Access Sacramento Utilizes JVC GY-HC900 Cameras for Community-driven Public Programming

JVC Access Sacramento team

Cameras Proved Critical to the Station’s Virtual Production of Bucheron’s “Anthony Awards”

SACRAMENTO, CA, JANUARY 27, 2021 — Since 1986, Access Sacramento has been providing community members with the technology and guidance to produce local television programming and content for the greater Sacramento area. A public access station that operates two channels across three cable systems, Access Sacramento offers state-of-the-art equipment and tools through its TV studio, digital media lab and equipment loan program. Among these is a trio of GY-HC900 CONNECTED CAM cameras from JVC Professional Video, a division of JVCKENWOOD USA Corporation.

The cameras were selected as part of the station’s final upgrade to full HD, lead by TV Pro Gear in Glendale, California. “After nearly 10 years, it was time to step up our game and provide members with a fully integrated service, from cameras straight through to the recording process,” says Gary Martin, executive director of Access Sacramento. “We had originally selected JVC cameras many years ago, at the start of the HD conversion. Now, as we do the full HD build out, we decided to put the latest model JVC cameras into the hands of our members. The JVC GY-HC900 cameras provide a high-quality picture, from shooting to recording; we even implement them for use with our green-screen virtual studio.”

** Collected data **
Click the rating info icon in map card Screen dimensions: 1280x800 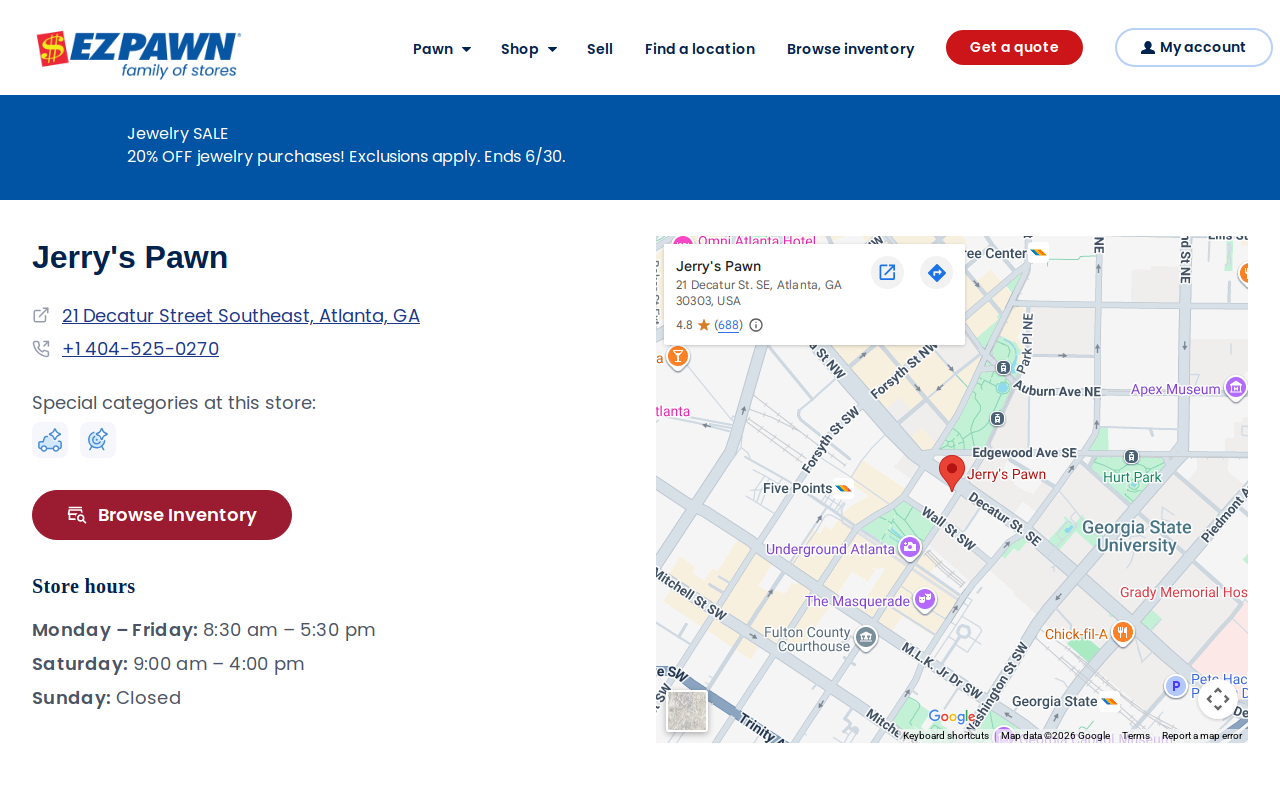coord(756,325)
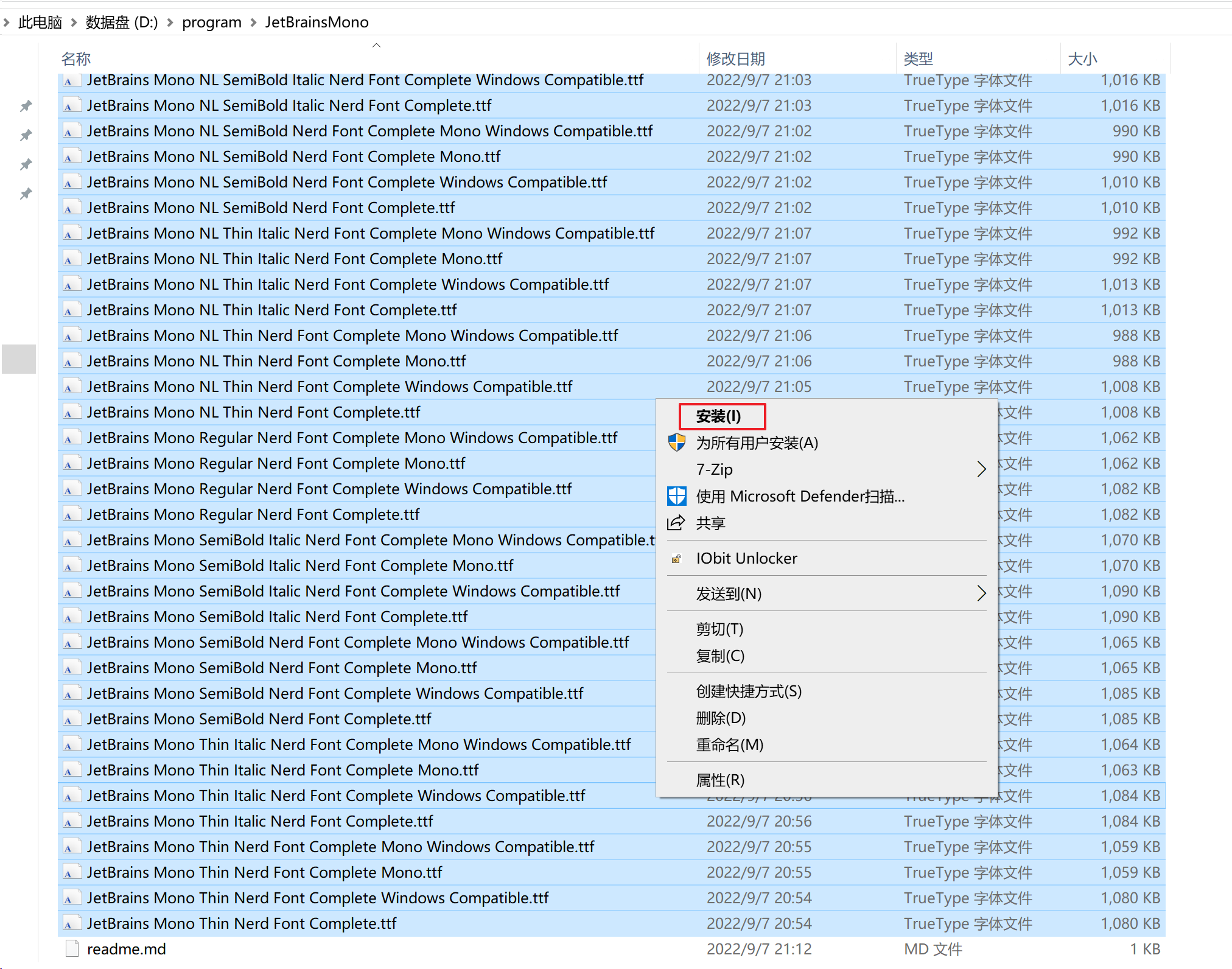
Task: Sort by 修改日期 column header
Action: (735, 59)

** Required work **
A) Do these statements agree with the press release about Access Sacramento's JVC cameras? For each, answer yes or no and quote the words from the press release that decide it.
(i) Access Sacramento has been providing community members with production technology since 1986.
(ii) The station operates three channels across two cable systems.
(iii) The station uses two GY-HC900 cameras.
B) According to the press release about Access Sacramento's JVC cameras, who is the station's executive director?
C) Continue the press release about Access Sacramento's JVC cameras from its last sentence.

** Responses in order **
A)
(i) Yes: "Since 1986, Access Sacramento has been providing community members with the technology and guidance to produce local television programming"
(ii) No: "operates two channels across three cable systems"
(iii) No: "a trio of GY-HC900 CONNECTED CAM cameras"

B) Gary Martin

C)
Access Sacramento’s virtual green screen studio, which was previously quite small, also received a facelift as part of the latest upgrade. “When we acquired the new JVC cameras, we realized we could record our virtual reality projects right in the main TV studio,” continues Martin. “To do green screen properly, you have to have a very even background; the lighting has to be smooth and the people have to be well lit and exposed. The JVC cameras create a pristine cut and work so well with our other production technology in creating a clean virtual reality image that we can now do all of that right out of the TV studio.”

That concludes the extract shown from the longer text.